Directions for this task ->
Rewrite every item below with "Resources" changed to "Downloads" and everything else kept the same, omitting the pictures from your answer.

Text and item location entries
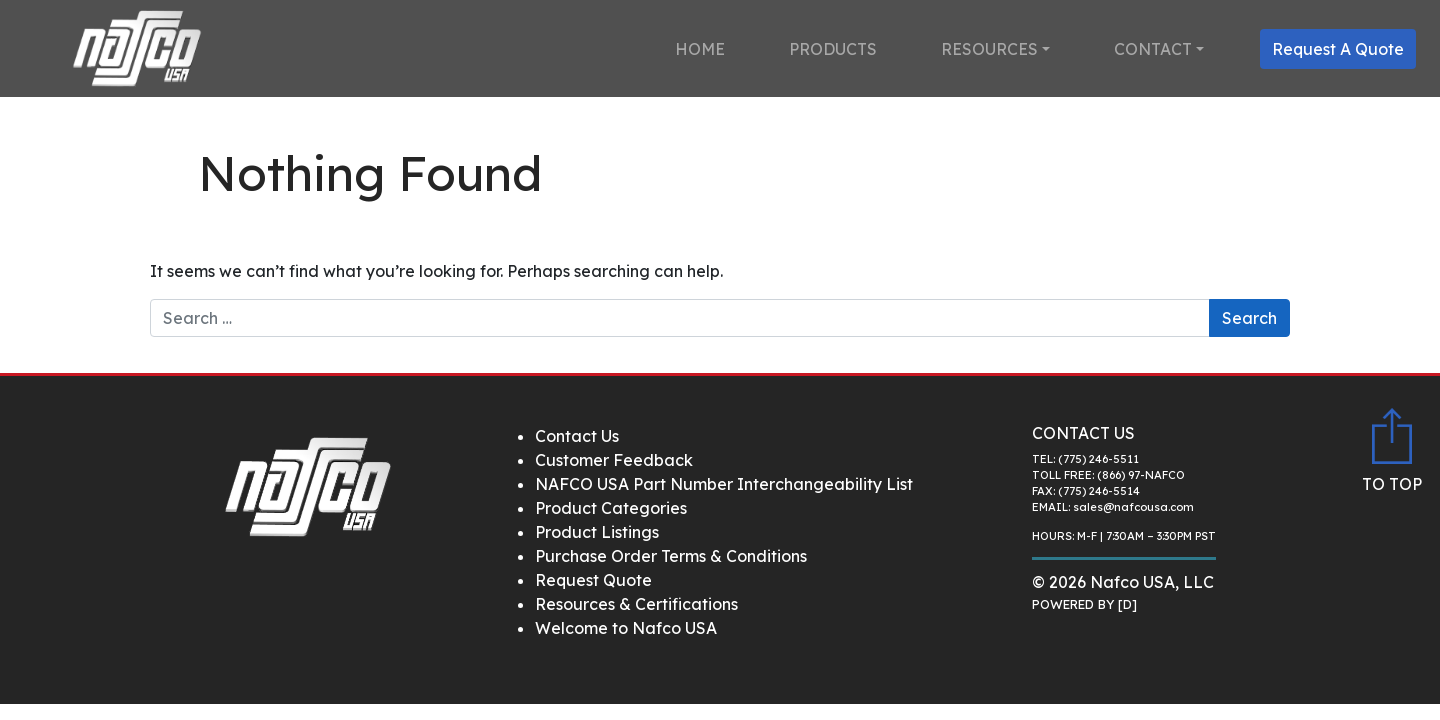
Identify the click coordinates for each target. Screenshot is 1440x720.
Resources (989, 49)
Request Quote (593, 580)
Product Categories (611, 508)
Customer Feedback (614, 460)
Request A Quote (1338, 49)
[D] (1127, 604)
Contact (1153, 49)
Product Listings (597, 532)
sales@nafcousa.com (1133, 507)
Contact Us (577, 436)
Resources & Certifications (636, 604)
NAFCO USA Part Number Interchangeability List (724, 484)
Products (833, 49)
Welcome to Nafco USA (626, 628)
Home (700, 49)
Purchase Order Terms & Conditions (671, 556)
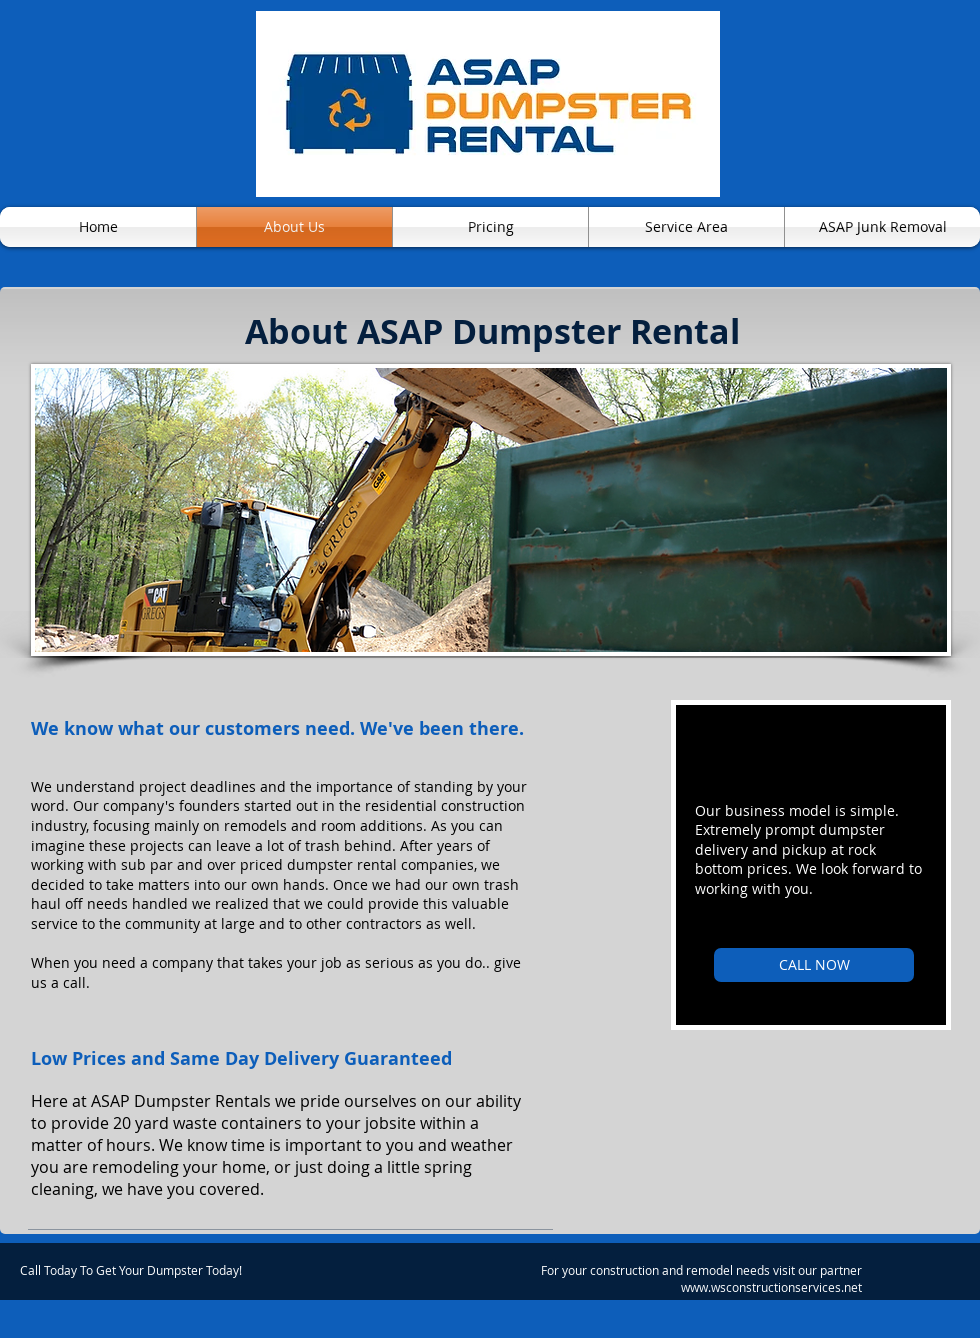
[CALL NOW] (814, 965)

Written reply ->
Identify the click coordinates for each target. Screenshot is 1440x720.
Downloads (989, 49)
Request Quote (593, 580)
Product Categories (611, 508)
Customer Feedback (614, 460)
Request A Quote (1338, 49)
[D] (1127, 604)
Contact (1153, 49)
Product Listings (597, 532)
sales@nafcousa.com (1133, 507)
Contact Us (577, 436)
Downloads & Certifications (636, 604)
NAFCO USA Part Number Interchangeability List (724, 484)
Products (833, 49)
Welcome to Nafco USA (626, 628)
Home (700, 49)
Purchase Order Terms & Conditions (671, 556)
[CALL NOW] (814, 965)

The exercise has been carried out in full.